> _AIM OF THE EXERCISE_:
Please repeat exactly the lines below from the one containing "The image size is (679, 211)." down to the one containing "Viewport: 367px width, 356px", both included, and nothing else.

> _DATA FOR ANALYSIS_:

┌────────

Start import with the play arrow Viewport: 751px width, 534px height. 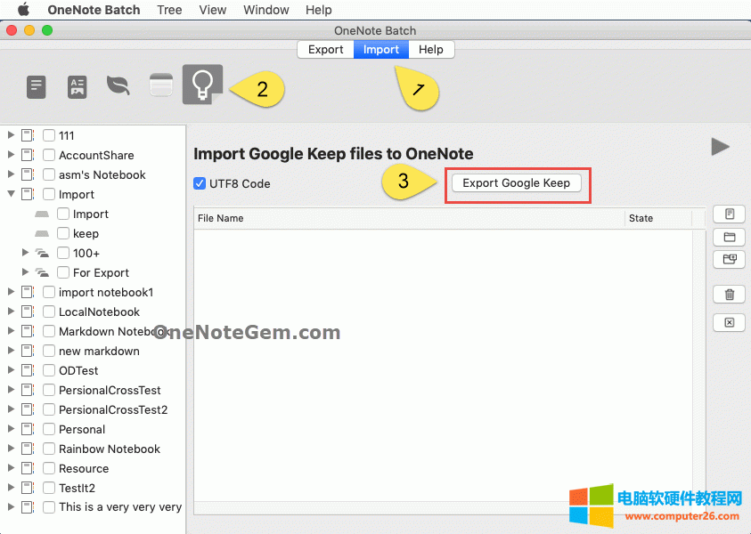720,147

└────────
┌────────

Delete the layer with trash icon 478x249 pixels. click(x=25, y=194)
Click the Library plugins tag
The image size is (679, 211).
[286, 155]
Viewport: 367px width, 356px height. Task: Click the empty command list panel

└────────

> _RESULT OF THE EXERCISE_:
The image size is (679, 211).
[286, 155]
Viewport: 367px width, 356px height. Task: Click the empty command list panel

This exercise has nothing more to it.